If you guys decide you want to go the route of a nursing home, do plenty of research first. Get recommendations and make surprise visits.

Good luck and hang in there. I know this can be heartbreaking, my heart aches for you and I don’t even know you. I hate this disease that robs us of so much.

17

I’m sorry you have to go through this Winnie. I’m just starting down this road myself.

My 71yr old father was diagnosed with Alzheimer’s, the day before Thanksgiving. Or rather, the doctor ran out of tests for other things, and Alzheimer’s is what is left. It’s still early. Dad lose of short term memory just seems to be starting.

Any advice for how to set things up in their home, so that Dad will be most comfortable/able to function for the longest time? My SO and I are in the process of moving, and we have decided to look into a duplex or a house with an in-law suite, so that my parents can be close, not have to take care of a house, but not be in our living space.

What can be done to maximize quality of life and independence in the early stages?

18

I’m so sorry to hear from everyone who is dealing with this–as mentioned, you are forced to start mourning someone whose body is still alive. In some ways my three grandparents who died suddenly were lucky.

19

This is what I was coming here to say too. You have to allow yourself to feel the loss now because the grandmother that you knew is gone. That’s the hardest part. We have culturally acceptable ways to mourn someone who physically dies. But when someone’s body is still living, breathing, and moving around but whose mind has changed so drastically that they are no longer the same person, we don’t have any formal way to acknowledge that or to deal with it. My advice is either alone or with your family, take the time to remember who she was, to reminisce about all the good times and to accept the sadness that that person is gone.

20

You’ll feel like you’re excluding her. But, unfortunately, your Christmas traditions are just not something that someone with dementia can be expected to deal with. If you try to include her and do all the stuff you traditionally do, you’re going to end up stressing her. She won’t enjoy that, and I suspect the rest of you won’t enjoy being around her in that state, either.
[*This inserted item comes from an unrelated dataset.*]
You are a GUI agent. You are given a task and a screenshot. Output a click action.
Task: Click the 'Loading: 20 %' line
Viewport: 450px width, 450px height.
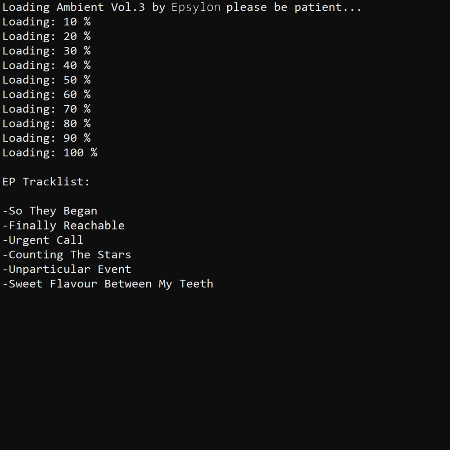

You face one of many hard choices that you will face in this situation- the best thing for her in this situation isn’t going to be what you’d like. You can try to do all the stuff you traditionally do with her there, which is not going to be very pleasant for her, but will allow you to pretend (at least to some degree) that nothing has changed. You can include her in all of it but drastically cut back on your family’s Christmas celebration. That would be less stressful for her, but other members of the family might not like it. Or you can continue to have a larger Christmas celebration, but only include her in part of it. That will allow you to do all the stuff you associate with Christmas and won’t stress her out, but it will make you feel bad for excluding her.

This is one of the terrible, heartbreaking things about dementia or Alzheimer’s- the thing that feels best to you might not be the thing that is best for her.